** start Extracted data **

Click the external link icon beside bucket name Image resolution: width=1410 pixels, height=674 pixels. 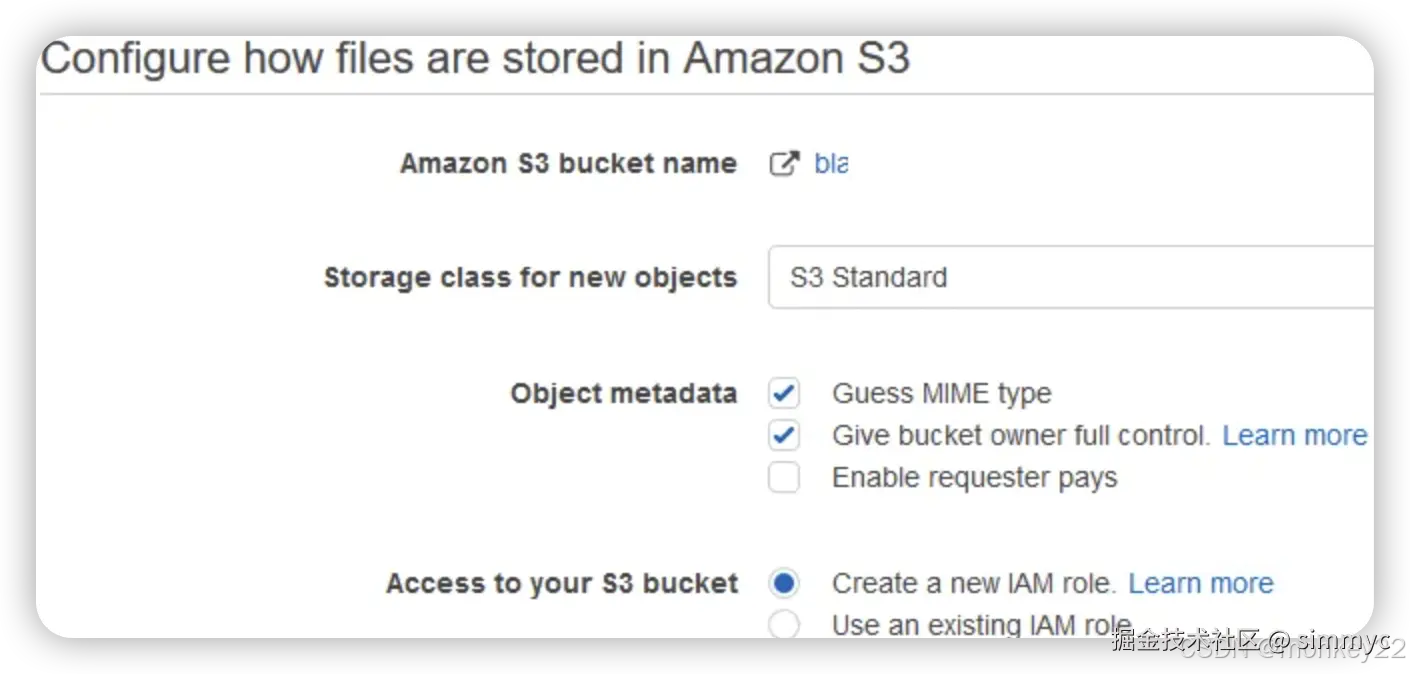(x=784, y=164)
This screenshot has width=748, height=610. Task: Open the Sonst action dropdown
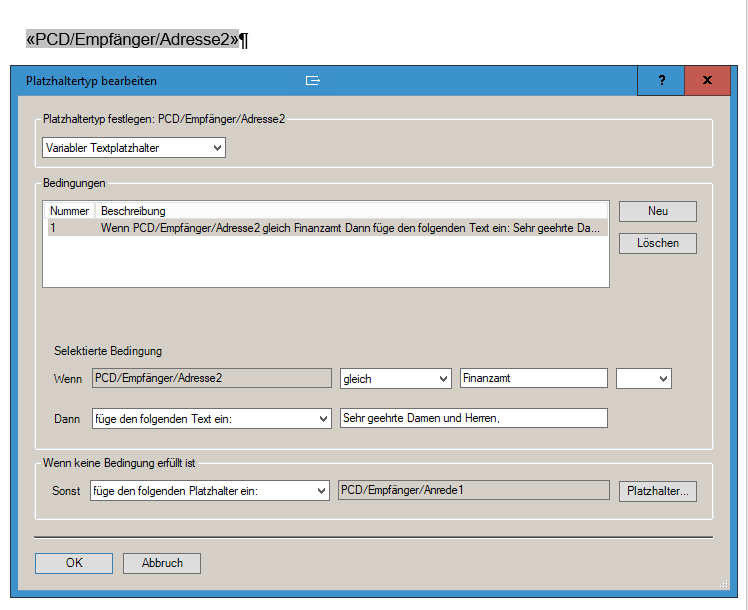pyautogui.click(x=210, y=490)
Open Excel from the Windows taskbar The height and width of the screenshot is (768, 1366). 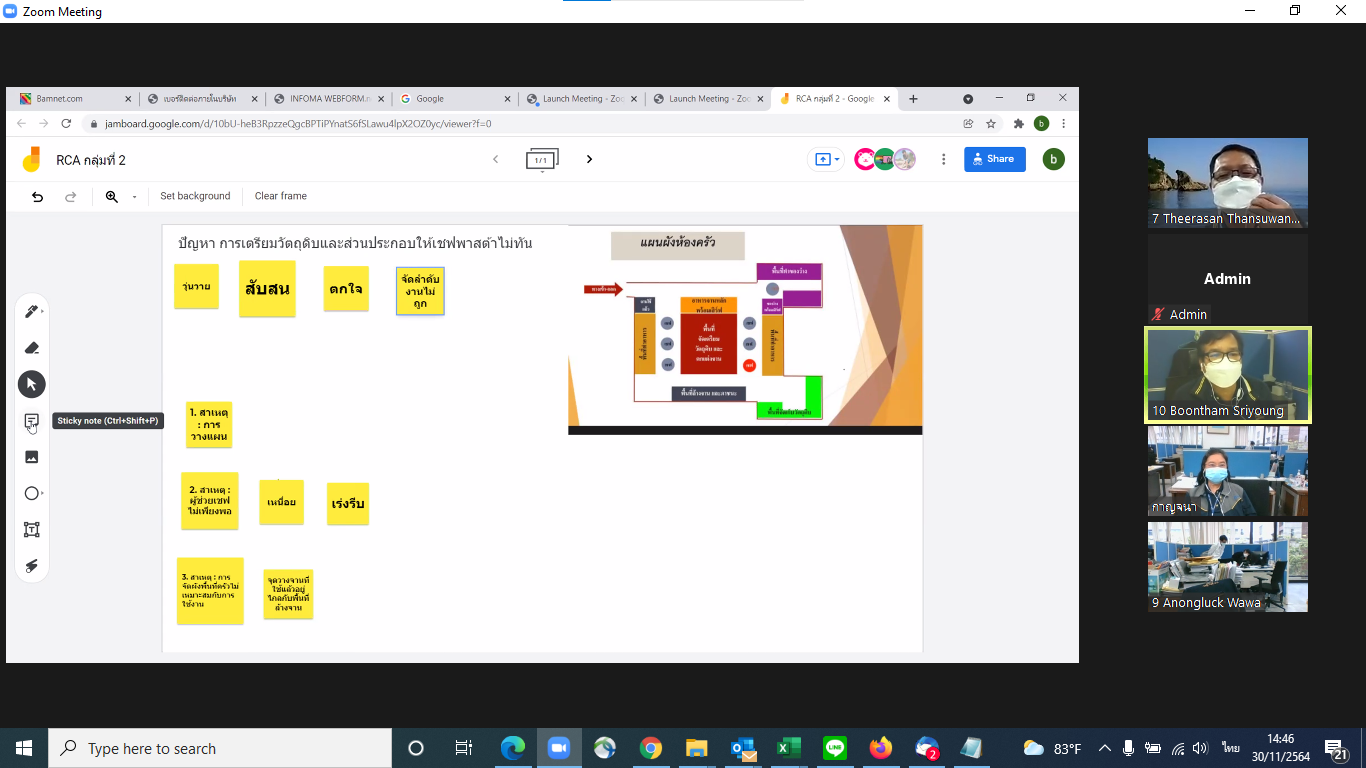(789, 748)
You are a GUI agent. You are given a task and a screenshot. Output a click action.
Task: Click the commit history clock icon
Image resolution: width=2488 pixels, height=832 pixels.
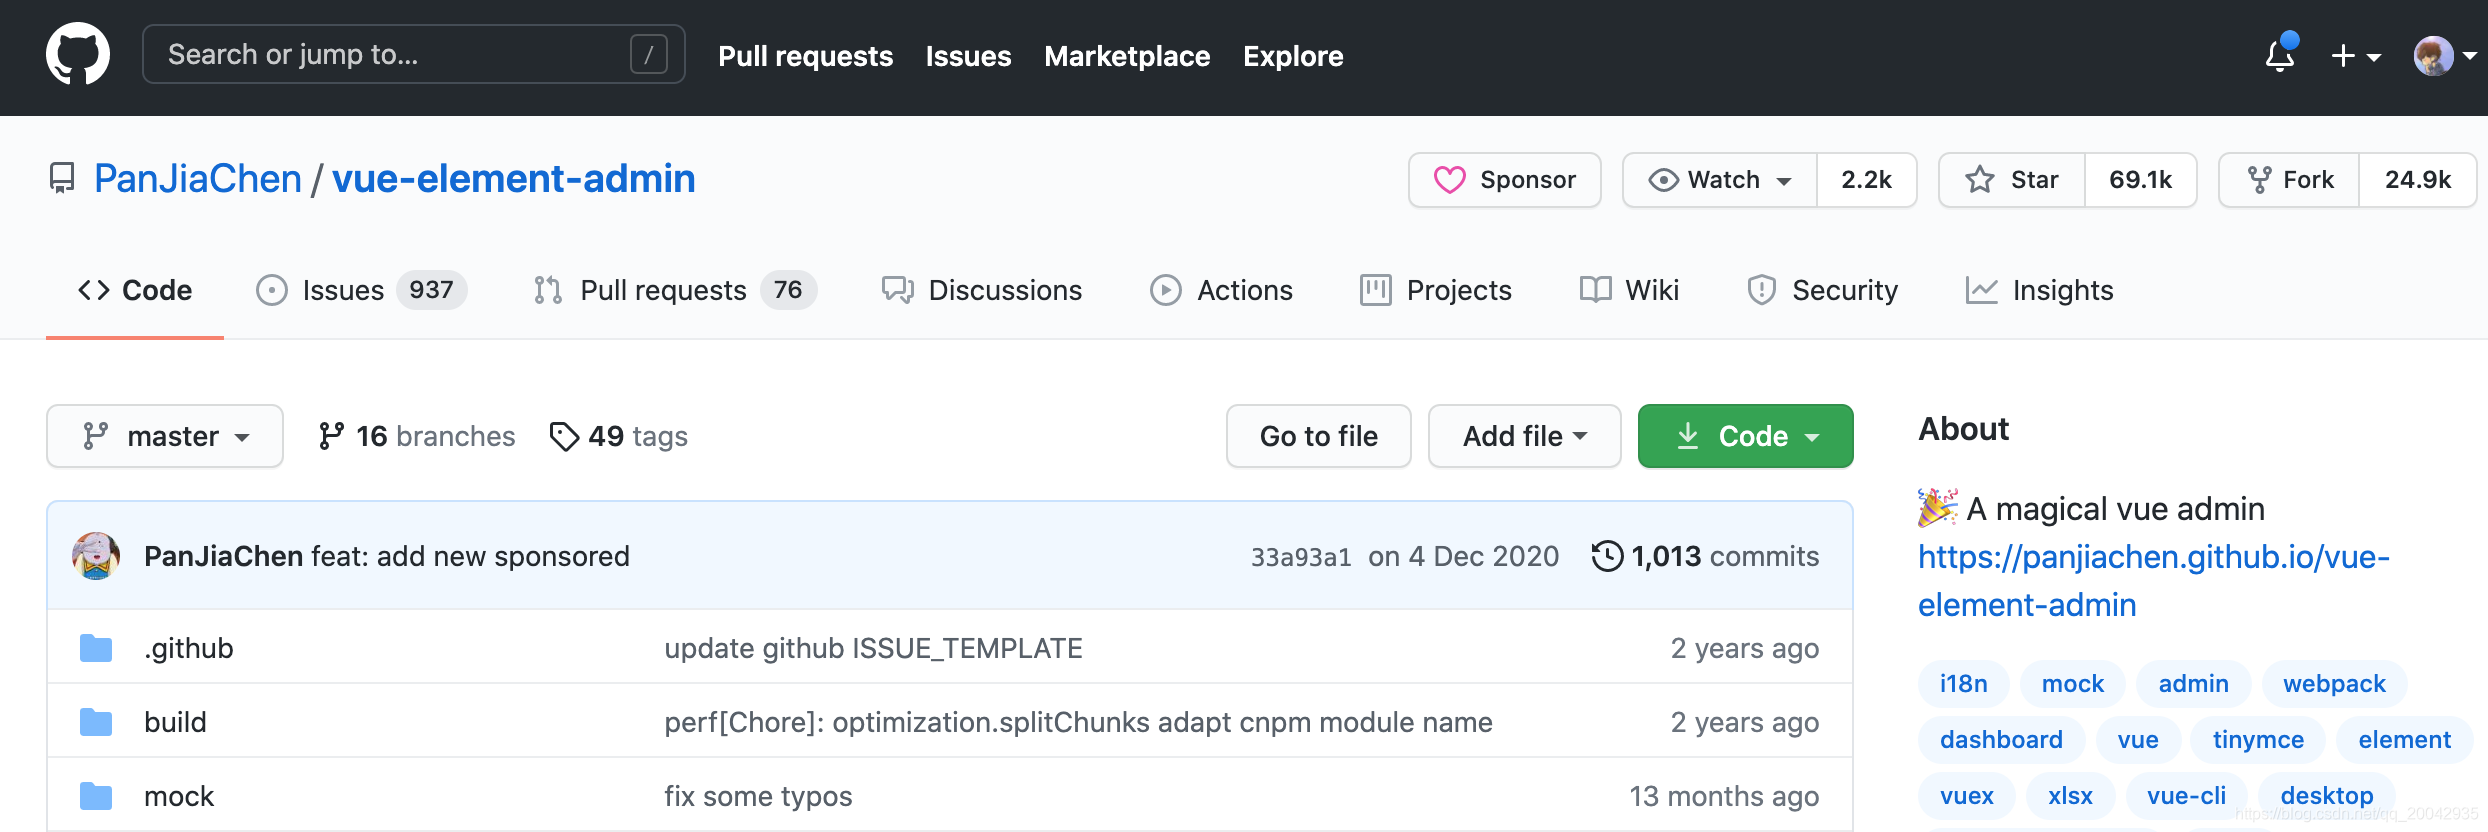[x=1607, y=556]

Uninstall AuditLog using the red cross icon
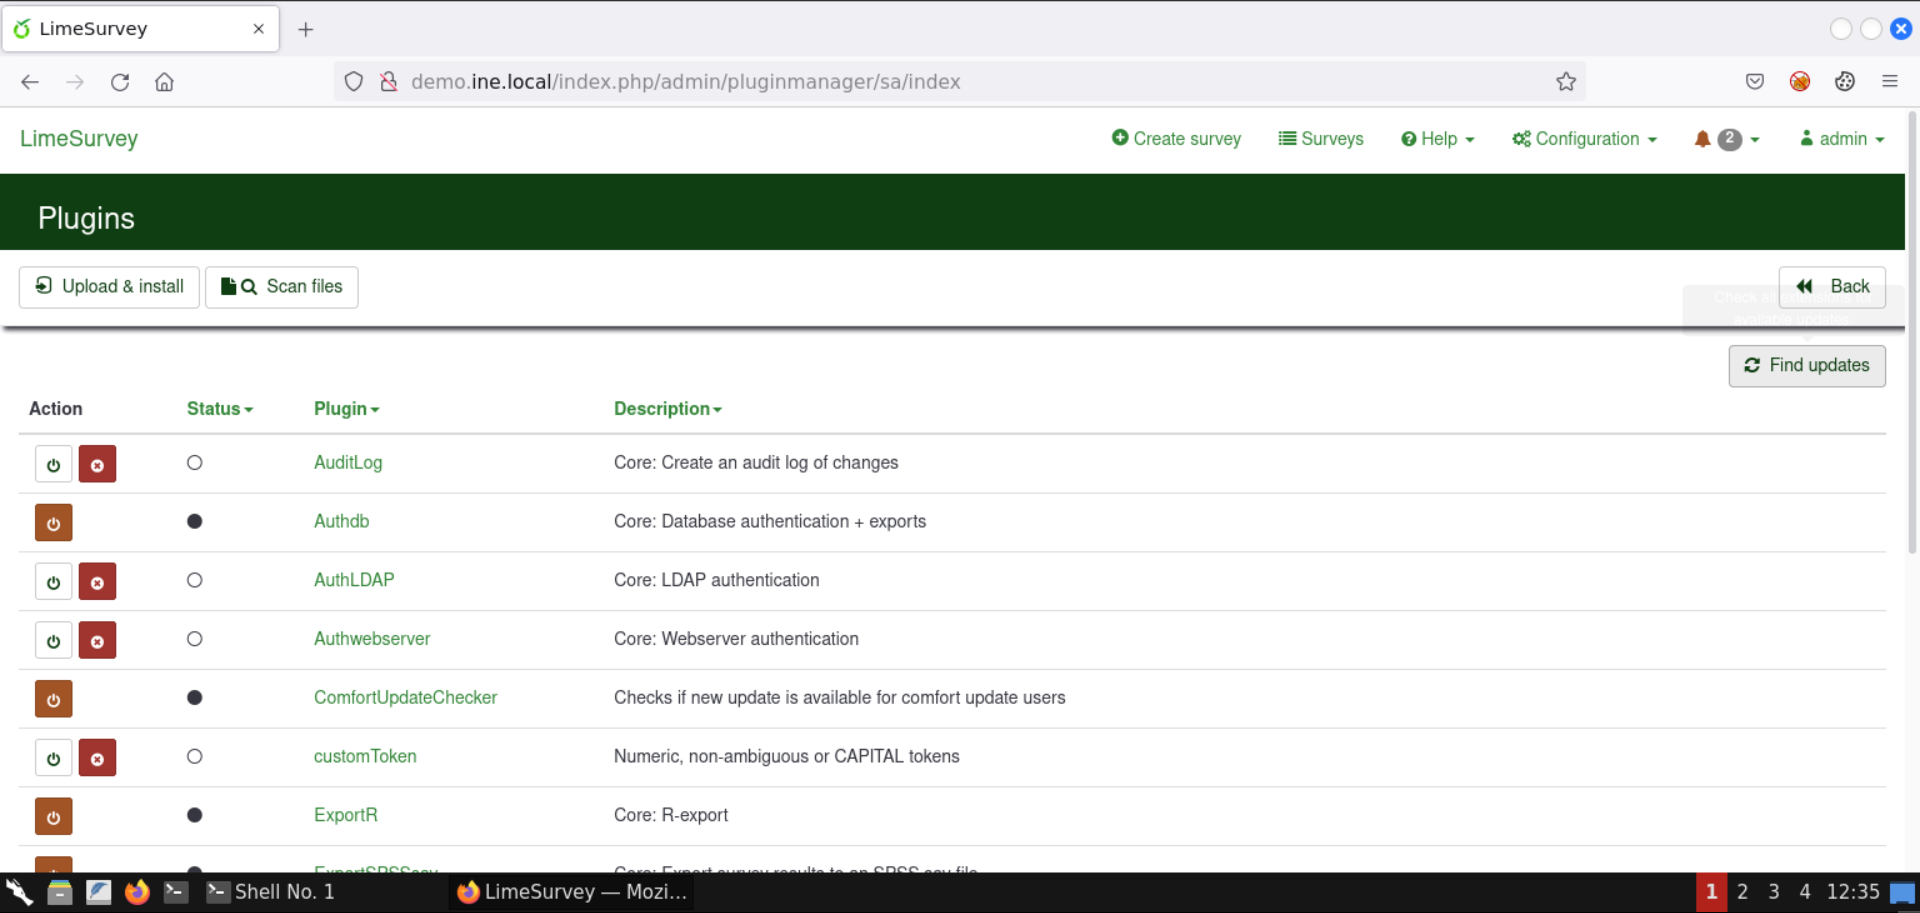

** end Extracted data **

Task statement:
Extract the lines of the listing starting at the line containing "You are a GUI" and ending at the end of the listing, both ends included. Reproduce them unchanged, leaving the pictures out.

Answer below:
You are a GUI agent. You are given a task and a screenshot. Output a click action.
Task: Click the commit history clock icon
Image resolution: width=2488 pixels, height=832 pixels.
[x=1607, y=556]

Uninstall AuditLog using the red cross icon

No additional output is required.